Она отвернулась к плите, включила газ и сосредоточилась на варке кофе, бормоча что-то неразборчивое, но показавшееся мне странным. Напрягая слух, я обнаружил, что она, как заклинание, повторяет одно и то же:

— Не родит сука жеребяти… Аще бы родила, кому на нем ездити…

Я дал ей небольшую передышку, но как только кофе оказался на столе, спросил как бы вскользь:

— Ты кому-нибудь говорила?

— Нет, — ответила она уныло, но без запинки, то есть, несомненно, ожидала продолжения разговора.

— И правильно сделала. Нечего раньше времени людей беспокоить.

— Все равно же придется.

— Я хочу тебе кое-что предложить.

— Сейчас начнется шантаж? — В ее голосе странным образом смешались нотки вызова и обреченности.

Я понял, что нашел верный путь: какая-то часть в ней хотела, чтобы ее силой заставили сдаться.

— Если говорить о терминологической точности, то понятие шантажа формулируется совершенно иначе. То, что я предлагаю, похоже скорее на обмен заложниками.

— Еще милее. — Несмотря на сарказм, в интонации был оттенок почти поощрительный.

— Предлагается обмен: жизнь ребенка, которого ты хочешь убить, — она вздрогнула и зябко повела плечами, и мне это понравилось, — на безопасное для всех вас и меня прекращение деятельности Щепинского.

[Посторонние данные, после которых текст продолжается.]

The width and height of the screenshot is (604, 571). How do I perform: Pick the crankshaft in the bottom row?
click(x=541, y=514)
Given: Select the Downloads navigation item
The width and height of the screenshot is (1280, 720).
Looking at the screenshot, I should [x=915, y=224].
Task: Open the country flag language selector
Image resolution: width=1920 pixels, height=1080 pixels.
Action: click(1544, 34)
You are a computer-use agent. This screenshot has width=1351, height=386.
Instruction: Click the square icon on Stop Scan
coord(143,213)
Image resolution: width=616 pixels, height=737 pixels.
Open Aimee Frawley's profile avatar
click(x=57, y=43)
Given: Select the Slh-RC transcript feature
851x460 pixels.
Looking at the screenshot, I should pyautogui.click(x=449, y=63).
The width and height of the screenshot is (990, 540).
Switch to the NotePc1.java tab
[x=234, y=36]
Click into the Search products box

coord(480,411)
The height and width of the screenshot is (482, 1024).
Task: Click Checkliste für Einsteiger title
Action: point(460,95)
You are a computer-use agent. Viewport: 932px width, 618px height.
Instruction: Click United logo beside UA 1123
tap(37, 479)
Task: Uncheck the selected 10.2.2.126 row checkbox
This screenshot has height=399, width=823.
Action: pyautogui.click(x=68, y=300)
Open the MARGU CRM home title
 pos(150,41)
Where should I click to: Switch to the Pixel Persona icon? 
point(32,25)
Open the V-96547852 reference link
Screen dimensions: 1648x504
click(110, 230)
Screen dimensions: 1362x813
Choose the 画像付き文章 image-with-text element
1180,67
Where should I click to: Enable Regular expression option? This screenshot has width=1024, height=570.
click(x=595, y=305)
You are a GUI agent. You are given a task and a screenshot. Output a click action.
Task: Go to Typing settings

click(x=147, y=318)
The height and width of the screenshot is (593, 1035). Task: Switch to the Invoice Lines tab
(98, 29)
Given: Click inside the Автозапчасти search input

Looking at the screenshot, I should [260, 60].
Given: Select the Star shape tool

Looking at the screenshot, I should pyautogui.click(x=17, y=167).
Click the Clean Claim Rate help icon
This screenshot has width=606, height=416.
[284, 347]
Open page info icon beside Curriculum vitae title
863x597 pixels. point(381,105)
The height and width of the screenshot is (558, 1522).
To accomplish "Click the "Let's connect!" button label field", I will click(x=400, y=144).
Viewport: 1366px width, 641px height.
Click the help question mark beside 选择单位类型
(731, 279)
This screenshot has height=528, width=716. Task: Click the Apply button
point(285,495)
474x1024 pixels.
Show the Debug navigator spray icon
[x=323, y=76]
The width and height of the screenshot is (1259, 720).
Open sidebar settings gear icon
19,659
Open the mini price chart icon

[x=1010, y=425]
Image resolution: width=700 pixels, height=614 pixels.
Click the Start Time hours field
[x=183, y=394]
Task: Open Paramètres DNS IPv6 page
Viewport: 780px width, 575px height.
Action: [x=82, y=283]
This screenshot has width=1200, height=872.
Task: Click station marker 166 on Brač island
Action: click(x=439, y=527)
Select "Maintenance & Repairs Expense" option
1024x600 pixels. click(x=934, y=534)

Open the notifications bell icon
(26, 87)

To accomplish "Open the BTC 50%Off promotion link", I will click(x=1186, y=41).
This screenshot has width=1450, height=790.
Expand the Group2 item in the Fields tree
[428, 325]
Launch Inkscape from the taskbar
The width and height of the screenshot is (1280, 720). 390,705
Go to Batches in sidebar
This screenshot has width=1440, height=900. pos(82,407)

В противном случае я все оставлю на произвол судьбы.

— Неужели ты думаешь, что тебе это позволят?

— А ты неужели думаешь, что я не предусмотрел страховку? Ведь если сейчас Порфирий может прикончить меня исключительно в воспитательных целях, то после ликвидации «Извращенного действия» моя жизнь будет стоить и вовсе недорого. Таких свидетелей не оставляют. Так что мне приходится заранее принимать меры.

— По-моему, это — плоды твоей мнительности. Ты же видел почти всех наших людей и знаешь их цели. Возьми хоть Амвросия: он не то что расправы, вообще никакого насилия не допустит. Порфирий действительно пугает меня временами, но он ничего не делает без ведома остальных.

— Низко кланяюсь твоему прекраснодушию и, более того, ему радуюсь, но пойми: любой спецслужбе прежде всего за то платят, чтобы все скверно пахнущее совершалось без ведома хозяина.

— Это ты пойми: все они, и даже Порфирий, — люди культуры и морали.

— Все великие инквизиторы были людьми культуры и морали… Когда речь идет о великих замыслах, с мелкими деталями в механизме воплощения не считаются.

— Не могу с тобой спорить и не могу согласиться. Оставим это.

— Хорошая мысль… Так что скажешь насчет обмена?

— Если это не шантаж, то вымогательство, притом весьма профессиональное… Я подумаю. Но учти, если я скажу «да», в соглашение будет входить сеанс интеграции твоей личности. Ребенок должен иметь хотя бы одного нормального родителя. А я… когда ты поймешь наконец, что я — порождение науки, существо экспериментальное?

— Давно понял, но мне начихать. Похоже, я люблю все испорченное.

— Теоретически тебе следовало бы влепить пощечину. Или хотя бы отчитать как следует. Но у меня нет сил. Пошли спать.